Q12. The internal control framework was designed to ______ the risk of fraudulent financial reporting.
(a) amplify
(b) mitigate
(c) provoke
(d) neglect
Answer: (b)
Explanation: Controls aim to reduce (mitigate) risk.
Q13. When presenting the budget to the board, the CFO highlighted that capital expenditures would be ______ the previous year’s levels to support expansion.
(a) reduced to half
(b) kept unchanged
(c) increased substantially
(d) completely omitted
Answer: (c)
Explanation: Supporting expansion suggests a significant rise in capex.
Q14. The audit committee requested that management ______ any related‑party transactions before they are entered into the system.
(a) conceal
(b) approve verbally
(c) disclose fully
(d) postpone indefinitely
Answer: (c)
Explanation: Proper governance demands full disclosure of related‑party dealings.
Q15. To ______ the impact of currency fluctuations, the treasurer entered into forward contracts for major import payments.
(a) exaggerate
(b) ignore
(c) hedge against
(d) amplify
Answer: (c)
Explanation: Forward contracts are used to hedge (protect against) currency risk.
Q16. The director advised the team to ______ the assumptions used in the forecasting model to ensure they reflect current market conditions.
(a) discard
(b) validate
(c) inflate
(d) conceal
Answer: (b)
Explanation: Assumptions should be checked for accuracy; “validate” means to confirm their validity.
Q17. After the implementation of ERP, the time taken to generate monthly financial statements was ______ from ten days to three days.
(a) extended
(b) unchanged
(c) reduced
(d) doubled
Answer: (c)
Explanation: A drop from ten to three days indicates a reduction in time.
Q18. The finance manager cautioned that excessive reliance on short‑term borrowing could ______ the company’s financial stability.
(a) bolster
(b) jeopardize
(c) guarantee
(d) irrelevant
Answer: (b)
Explanation: Over‑reliance on short‑term debt can endanger (jeopardize) stability.
Q19. In the notes to the financial statements, the company explained that the contingent liability was ______ and therefore not recognized in the balance sheet.
(a) probable
(b) remote
(c) certain
(d) material
Answer: (b)
Explanation: A remote contingent liability does not meet the recognition threshold.

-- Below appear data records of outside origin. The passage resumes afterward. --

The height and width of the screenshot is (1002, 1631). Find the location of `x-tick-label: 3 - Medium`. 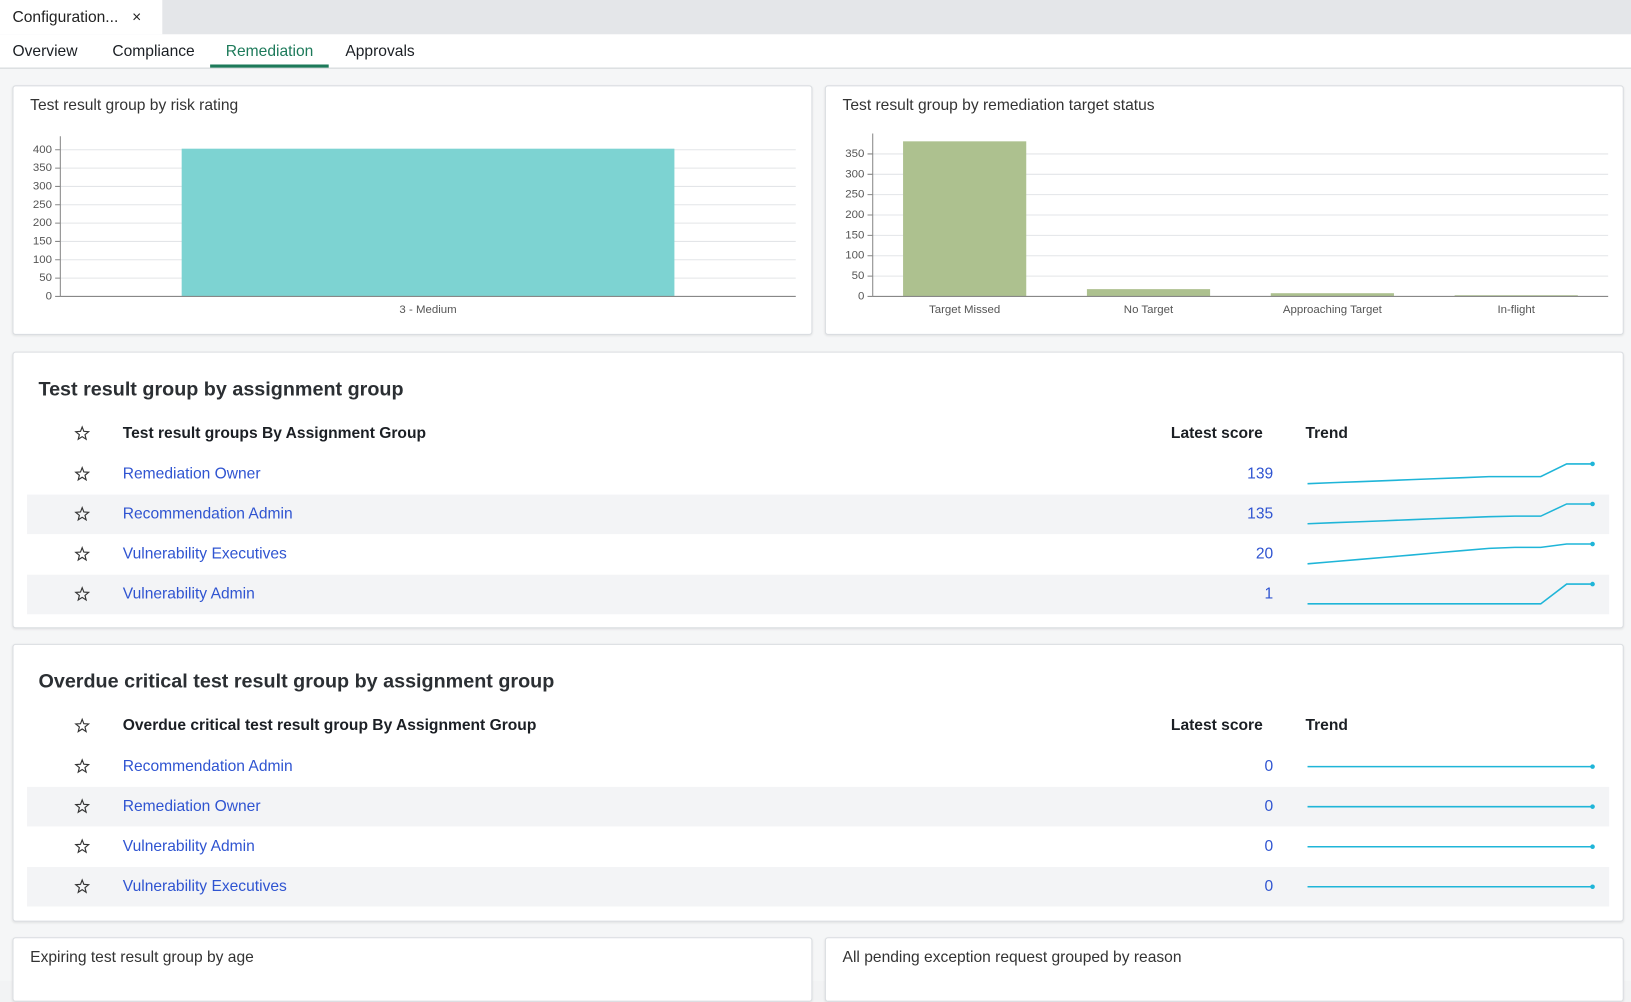

x-tick-label: 3 - Medium is located at coordinates (428, 310).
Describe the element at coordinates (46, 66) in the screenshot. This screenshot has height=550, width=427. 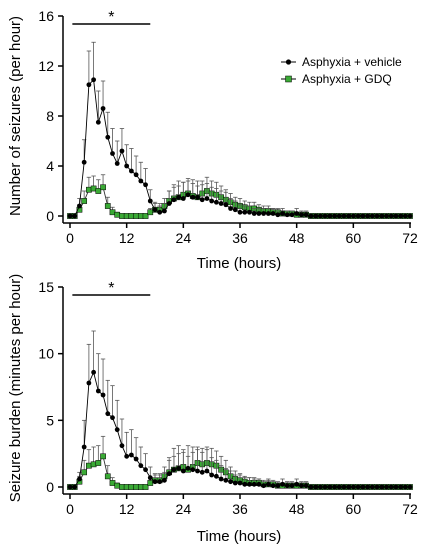
I see `y-tick-label: 12` at that location.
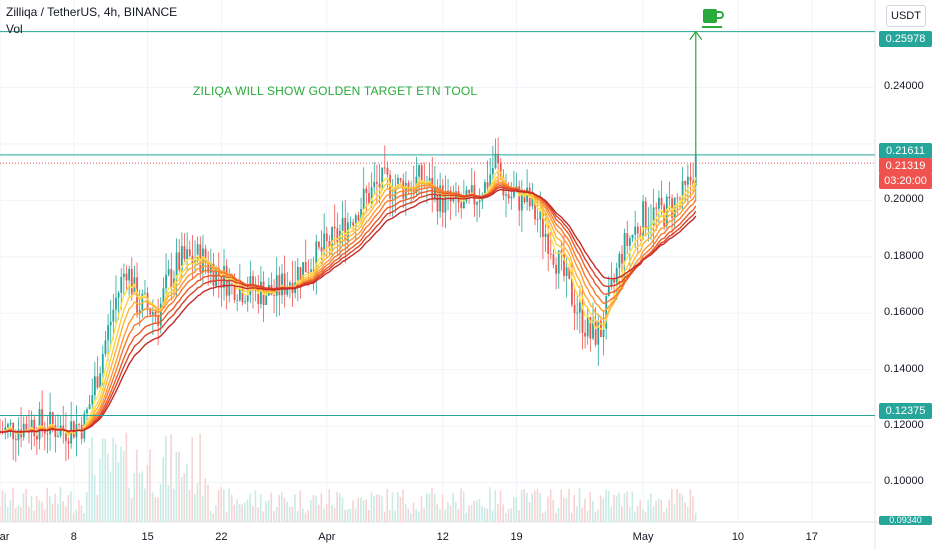 This screenshot has height=550, width=932. Describe the element at coordinates (92, 12) in the screenshot. I see `symbol-title: Zilliqa / TetherUS, 4h, BINANCE` at that location.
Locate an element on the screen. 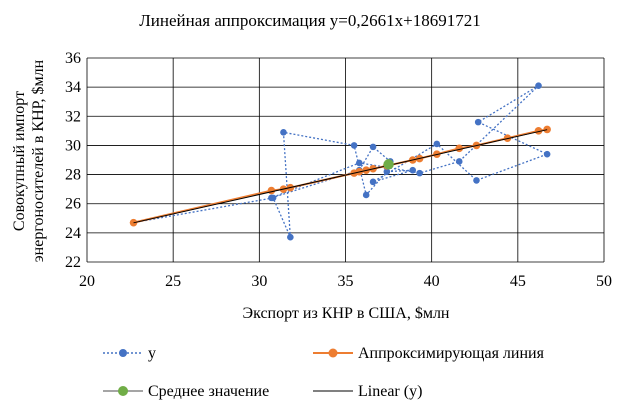  legend-label-mean: Среднее значение is located at coordinates (208, 392).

Q20. The auditor suggested that the company ______ its inventory valuation method to align with industry practices and improve comparability.
(a) retain unchanged
(b) modify
(c) abandon completely
(d) conceal
Answer: (b)
Explanation: To align with peers, the method should be adjusted—i.e., modified.
Q21. During the meeting, the chairperson asked the participants to ______ their views on the proposed dividend policy before voting.
(a) suppress
(b) withhold
(c) articulate
(d) ignore
Answer: (c)
Explanation: Participants should express (articulate) their opinions.
Q22. The cost‑control initiative aimed to ______ wastage in the production process by introducing lean management techniques.
(a) increase
(b) eliminate
(c) ignore
(d) postpone
Answer: (b)
Explanation: Lean techniques target the removal (elimination) of waste.
Q23. After detecting a pattern of delayed payments, the credit department decided to ______ stricter credit limits for high‑risk customers.
(a) loosen
(b) maintain
(c) impose
(d) abolish
Answer: (c)
Explanation: To mitigate risk, stricter limits are imposed.
Q24. The financial analyst noted that the company’s return on equity had ______ over the past three years, indicating improving profitability.
(a) declined
(b) fluctuated wildly
(c) risen steadily
(d) remained negative
Answer: (c)
Explanation: Improving profitability is reflected by a steady rise in ROE.
Q25. To ensure compliance with the new GST regulations, the accounts team was required to ______ all invoices within five days of receipt.
(a) archive
(b) delay
(c) process
(d) destroy
Answer: (c)
Explanation: Timely processing of invoices is necessary for GST compliance.